Regeln für den Umgang mit Technologie sind in Familien häufig Gegenstand von Aushandlungen. Eltern und Kinder definieren gemeinsam, was zeitlich und inhaltlich akzeptabel ist, wobei das Verhalten der Eltern maßgeblichen Einfluss auf die Regelbildung der Kinder hat (Hefner et al., 2018). Bei Paaren hingegen herrscht häufig Uneinigkeit darüber, ob und welche Regeln gelten sollen. Studien zeigen, dass Paare oft zufrieden sind, wenn es weniger Smartphone-Regeln gibt (Miller-Ott et al., 2012), doch gleichzeitig erkennen viele, dass technische Verhaltensregeln notwendig wären – ein Paradoxon, das meist mit der Schwierigkeit zusammenhängt, Regeln einseitig durchzusetzen, ohne sich selbst auch daran halten zu müssen.
Die Komplexität digitaler Beziehungen liegt auch darin, dass Technologie sowohl verbindend als auch trennend wirken kann.
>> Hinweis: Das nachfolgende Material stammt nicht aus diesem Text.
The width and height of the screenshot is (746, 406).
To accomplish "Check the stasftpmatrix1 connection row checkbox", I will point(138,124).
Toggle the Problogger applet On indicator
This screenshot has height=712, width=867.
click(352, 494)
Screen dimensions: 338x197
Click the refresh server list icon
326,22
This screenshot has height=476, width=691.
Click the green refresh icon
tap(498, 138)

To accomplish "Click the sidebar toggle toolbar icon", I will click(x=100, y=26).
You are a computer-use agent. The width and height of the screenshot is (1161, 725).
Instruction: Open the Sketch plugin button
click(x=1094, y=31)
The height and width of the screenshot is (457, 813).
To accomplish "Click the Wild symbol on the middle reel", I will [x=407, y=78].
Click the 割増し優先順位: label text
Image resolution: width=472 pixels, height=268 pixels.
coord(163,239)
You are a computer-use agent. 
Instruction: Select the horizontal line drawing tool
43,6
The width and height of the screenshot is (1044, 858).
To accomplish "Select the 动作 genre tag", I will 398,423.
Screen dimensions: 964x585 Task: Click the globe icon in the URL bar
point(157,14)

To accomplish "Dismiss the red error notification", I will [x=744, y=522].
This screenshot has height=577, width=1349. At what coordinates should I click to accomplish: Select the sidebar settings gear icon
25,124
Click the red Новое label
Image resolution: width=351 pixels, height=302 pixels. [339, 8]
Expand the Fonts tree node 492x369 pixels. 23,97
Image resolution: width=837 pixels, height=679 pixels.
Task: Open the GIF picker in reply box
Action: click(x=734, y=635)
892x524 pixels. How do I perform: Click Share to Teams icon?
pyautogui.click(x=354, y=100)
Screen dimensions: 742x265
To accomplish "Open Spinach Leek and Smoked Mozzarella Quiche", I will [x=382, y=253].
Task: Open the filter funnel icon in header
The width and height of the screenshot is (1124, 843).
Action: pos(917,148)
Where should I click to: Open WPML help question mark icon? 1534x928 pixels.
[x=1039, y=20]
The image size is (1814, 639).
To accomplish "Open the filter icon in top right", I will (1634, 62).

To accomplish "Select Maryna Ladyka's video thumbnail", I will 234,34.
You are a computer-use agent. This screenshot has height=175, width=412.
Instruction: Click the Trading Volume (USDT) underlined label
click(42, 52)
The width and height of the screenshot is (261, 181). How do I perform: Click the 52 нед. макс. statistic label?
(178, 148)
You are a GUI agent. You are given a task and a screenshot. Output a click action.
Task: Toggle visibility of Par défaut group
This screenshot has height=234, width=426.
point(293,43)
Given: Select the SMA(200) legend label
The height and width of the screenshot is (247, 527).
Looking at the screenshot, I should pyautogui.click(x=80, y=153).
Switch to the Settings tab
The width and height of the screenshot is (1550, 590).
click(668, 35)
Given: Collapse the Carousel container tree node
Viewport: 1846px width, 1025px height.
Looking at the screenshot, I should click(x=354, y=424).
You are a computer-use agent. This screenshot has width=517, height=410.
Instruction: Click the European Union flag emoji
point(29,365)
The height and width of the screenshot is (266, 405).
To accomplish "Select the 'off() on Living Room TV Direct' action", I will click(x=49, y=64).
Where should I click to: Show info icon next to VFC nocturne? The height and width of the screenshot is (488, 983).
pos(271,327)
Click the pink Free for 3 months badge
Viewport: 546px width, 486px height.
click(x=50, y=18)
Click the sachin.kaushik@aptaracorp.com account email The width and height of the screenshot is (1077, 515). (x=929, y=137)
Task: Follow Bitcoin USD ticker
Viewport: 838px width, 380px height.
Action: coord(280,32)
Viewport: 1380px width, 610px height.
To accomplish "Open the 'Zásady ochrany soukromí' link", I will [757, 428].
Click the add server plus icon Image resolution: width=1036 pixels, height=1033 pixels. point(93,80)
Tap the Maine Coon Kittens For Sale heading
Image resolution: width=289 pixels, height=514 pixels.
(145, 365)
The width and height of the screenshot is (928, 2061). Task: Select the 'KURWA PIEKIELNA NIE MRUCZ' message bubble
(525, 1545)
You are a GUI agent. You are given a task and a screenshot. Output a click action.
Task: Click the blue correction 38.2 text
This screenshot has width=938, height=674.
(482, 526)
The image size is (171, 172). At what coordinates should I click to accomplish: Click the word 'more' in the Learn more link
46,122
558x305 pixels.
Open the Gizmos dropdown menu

Sie beeinflusst Machtstrukturen, ermöglicht neue Ausdrucksformen und Formen der Kontrolle, während sie gleichzeitig Unsicherheiten und Missverständnisse schürt. Die Kultur, das soziale Umfeld und individuelle Fähigkeiten im Umgang mit Technik prägen dabei entscheidend, wie Beziehungen gestaltet und erlebt werden.
Es ist wesentlich zu erkennen, dass technologische Mittel nie neutral sind, sondern immer in soziale und emotionale Kontexte eingebettet sind. Der Umgang mit Mehrdeutigkeiten, das Verständnis der kulturellen Normen und der Einfluss technologischer Kompetenzen auf Machtverhältnisse sollten daher in jeder Betrachtung digital geprägter Beziehungen berücksichtigt werden. Nur so kann man die vielschichtigen Dynamiken verstehen, die moderne Partnerschaften und Familien prägen.